BEGIN

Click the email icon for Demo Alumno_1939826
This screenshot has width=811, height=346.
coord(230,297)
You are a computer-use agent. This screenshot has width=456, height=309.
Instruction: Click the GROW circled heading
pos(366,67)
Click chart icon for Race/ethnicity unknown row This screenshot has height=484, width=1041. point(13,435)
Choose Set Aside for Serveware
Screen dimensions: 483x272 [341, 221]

END
BEGIN

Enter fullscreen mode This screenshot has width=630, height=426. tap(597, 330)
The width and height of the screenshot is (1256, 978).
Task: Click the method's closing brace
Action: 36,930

END

# Job
Echo the lines between the one containing "Enter fullscreen mode" and the one containing "Action: 36,930", inclusive.

# Reply to the exercise
Enter fullscreen mode This screenshot has width=630, height=426. tap(597, 330)
The width and height of the screenshot is (1256, 978).
Task: Click the method's closing brace
Action: 36,930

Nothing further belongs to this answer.